Comment s’est construite la structure du film, avec cette voix off sur des fonds noirs entre chaque court métrage ?

Chacun de ces “levers de rideau” (comme l’on disait en 1900) ayant trouvé à tour de rôle son avatar cinématographique, j’ai eu envie de les rassembler pour pouvoir passer à autre chose : à savoir un long métrage, que je suis en train de préparer d’après une pièce en trois actes. J’ai aussitôt pensé à une voix dans le noir, qui présenterait les trois histoires. Souvenir, sans doute, du Plaisir d’Ophuls qui donne génialement à voir l’émergence de l’image dans les ténèbres du hors-champ. Désir, aussi, de ne pas ajouter aux images hétérogènes déjà montées de nouvelles images, qui seraient venues les brouiller.

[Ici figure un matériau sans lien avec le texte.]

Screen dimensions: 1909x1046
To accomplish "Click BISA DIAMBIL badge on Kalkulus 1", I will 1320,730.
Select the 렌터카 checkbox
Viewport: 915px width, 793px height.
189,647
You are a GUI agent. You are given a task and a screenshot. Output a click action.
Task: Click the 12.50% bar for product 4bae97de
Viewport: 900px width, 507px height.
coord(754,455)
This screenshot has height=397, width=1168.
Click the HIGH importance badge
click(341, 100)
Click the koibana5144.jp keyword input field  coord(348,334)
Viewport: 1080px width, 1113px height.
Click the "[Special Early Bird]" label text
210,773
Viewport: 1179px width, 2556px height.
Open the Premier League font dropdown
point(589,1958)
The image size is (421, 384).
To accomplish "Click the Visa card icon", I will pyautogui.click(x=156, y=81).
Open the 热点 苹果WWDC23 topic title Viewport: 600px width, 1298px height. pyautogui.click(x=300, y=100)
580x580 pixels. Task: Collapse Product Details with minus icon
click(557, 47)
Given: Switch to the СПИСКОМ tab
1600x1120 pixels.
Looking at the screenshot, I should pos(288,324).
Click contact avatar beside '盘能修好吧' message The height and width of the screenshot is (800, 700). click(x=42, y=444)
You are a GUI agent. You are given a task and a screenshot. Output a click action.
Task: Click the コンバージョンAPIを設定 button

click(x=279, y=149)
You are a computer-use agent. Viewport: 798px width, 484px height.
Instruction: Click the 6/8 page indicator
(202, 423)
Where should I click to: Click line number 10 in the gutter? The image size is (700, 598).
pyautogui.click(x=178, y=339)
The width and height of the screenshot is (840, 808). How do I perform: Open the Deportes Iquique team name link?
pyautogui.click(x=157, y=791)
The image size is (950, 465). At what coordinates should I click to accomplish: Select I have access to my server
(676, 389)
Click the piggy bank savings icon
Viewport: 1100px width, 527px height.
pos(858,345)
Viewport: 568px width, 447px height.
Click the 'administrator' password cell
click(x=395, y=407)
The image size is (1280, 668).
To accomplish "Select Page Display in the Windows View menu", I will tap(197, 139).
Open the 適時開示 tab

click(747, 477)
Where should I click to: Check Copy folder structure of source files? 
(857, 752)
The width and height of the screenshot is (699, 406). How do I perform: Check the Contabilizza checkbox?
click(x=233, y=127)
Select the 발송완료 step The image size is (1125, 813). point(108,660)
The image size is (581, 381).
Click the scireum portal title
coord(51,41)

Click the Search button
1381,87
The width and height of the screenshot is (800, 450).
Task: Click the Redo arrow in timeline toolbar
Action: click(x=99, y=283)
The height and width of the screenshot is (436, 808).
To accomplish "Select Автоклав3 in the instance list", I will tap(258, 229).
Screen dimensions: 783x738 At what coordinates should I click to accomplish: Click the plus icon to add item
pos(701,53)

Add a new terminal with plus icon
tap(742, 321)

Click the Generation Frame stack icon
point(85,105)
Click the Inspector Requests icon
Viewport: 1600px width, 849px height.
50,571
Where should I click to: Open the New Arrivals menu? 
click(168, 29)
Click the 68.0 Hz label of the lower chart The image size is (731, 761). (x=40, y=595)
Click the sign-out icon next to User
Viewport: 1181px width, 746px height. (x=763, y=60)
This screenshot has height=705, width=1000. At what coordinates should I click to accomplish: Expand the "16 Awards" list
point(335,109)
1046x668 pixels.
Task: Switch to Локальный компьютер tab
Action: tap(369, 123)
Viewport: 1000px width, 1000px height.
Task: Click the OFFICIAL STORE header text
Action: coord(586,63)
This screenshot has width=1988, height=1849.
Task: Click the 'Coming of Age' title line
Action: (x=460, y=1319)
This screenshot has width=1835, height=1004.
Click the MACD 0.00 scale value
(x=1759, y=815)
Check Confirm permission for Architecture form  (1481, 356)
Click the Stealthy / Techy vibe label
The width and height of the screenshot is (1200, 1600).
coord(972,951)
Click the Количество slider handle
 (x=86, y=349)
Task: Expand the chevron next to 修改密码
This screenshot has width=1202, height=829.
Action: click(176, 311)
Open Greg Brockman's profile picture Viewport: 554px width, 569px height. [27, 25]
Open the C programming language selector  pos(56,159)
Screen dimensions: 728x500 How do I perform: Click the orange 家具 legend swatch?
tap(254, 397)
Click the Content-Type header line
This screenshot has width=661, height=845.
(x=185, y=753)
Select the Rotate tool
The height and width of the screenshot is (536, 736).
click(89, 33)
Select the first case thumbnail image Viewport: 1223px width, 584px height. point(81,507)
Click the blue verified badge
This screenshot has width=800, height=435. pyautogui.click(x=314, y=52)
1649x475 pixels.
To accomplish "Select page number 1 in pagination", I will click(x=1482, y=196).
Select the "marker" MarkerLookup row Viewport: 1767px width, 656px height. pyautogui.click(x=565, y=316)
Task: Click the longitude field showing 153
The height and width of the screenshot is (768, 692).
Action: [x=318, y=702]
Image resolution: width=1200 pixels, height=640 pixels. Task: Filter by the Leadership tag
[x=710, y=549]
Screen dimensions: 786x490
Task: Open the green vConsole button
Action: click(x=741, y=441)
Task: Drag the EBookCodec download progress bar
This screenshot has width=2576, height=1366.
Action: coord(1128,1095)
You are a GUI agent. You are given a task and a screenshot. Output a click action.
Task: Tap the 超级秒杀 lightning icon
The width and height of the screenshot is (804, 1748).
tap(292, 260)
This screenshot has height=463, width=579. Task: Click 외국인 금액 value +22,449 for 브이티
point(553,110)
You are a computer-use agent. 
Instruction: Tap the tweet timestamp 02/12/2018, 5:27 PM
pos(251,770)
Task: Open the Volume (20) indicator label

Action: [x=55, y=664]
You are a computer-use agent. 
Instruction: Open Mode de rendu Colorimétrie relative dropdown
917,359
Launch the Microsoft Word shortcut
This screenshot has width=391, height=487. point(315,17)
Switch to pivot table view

Surtout, cela m’a permis obscurément de relier le film à mon travail d’écrivain. Cela devenait (via un narcissisme que j’assume sans vergogne) “les rêves de Noël Herpe”, datés et scandés comme dans un journal intime. Chacun des personnages devenait une projection de moi-même, une virtualité grotesque ou effrayante. Mon côté bonimenteur, mon côté paranoïaque, mon côté cinglé… C’est aujourd’hui ce qui m’amuse et me trouble le plus : tout ce que j’ai pu mettre d’autobiographique, sans m’en rendre compte, dans ces récits empruntés à d’autres.

Votre titre générique et le thème du rêve que vous revendiquez évoque le surréalisme, que le dernier épisode tutoie à travers le thème de la folie notamment. Quel est votre rapport personnel à cette école artistique, poétique et cinématographique ?

Jusqu’à une période récente, le surréalisme était contenu pour moi dans la figure de Buñuel (le plus essentiel à mes yeux des artistes surréalistes, et qui m’a inspiré dans une vie antérieure pas mal de gloses fiévreuses). J’ai beaucoup pensé à Buñuel en filmant le troisième sketch : Le système du Docteur Goudron. Au fait que pour filmer des situations extraordinaires, il vaut mieux adopter un point de vue ordinaire, lisse, presque trop normal.

Entre-temps, j’avais redécouvert les dramatiques de Jean-Christophe Averty –dont le surréalisme est plus tordu, et s’appuie sur une représentation malaisante des artifices de fabrication. C’est dans cet esprit (à ma modeste échelle) que j’ai conçu Mentons bleus !, où les acteurs sont comme enfermés dans l’écrin/tombeau de la carte postale, prétendant à l’existence et renvoyés à leur néant. De ce prologue de mes Fantasmes jusqu’à l’épilogue (provisoire) qu’est le Docteur Goudron (photo ci-contre), il y a donc une évolution vers un style d’écriture plus “réaliste”… Mais c’est un mot, vous l’avez compris, que je n’aime pas beaucoup.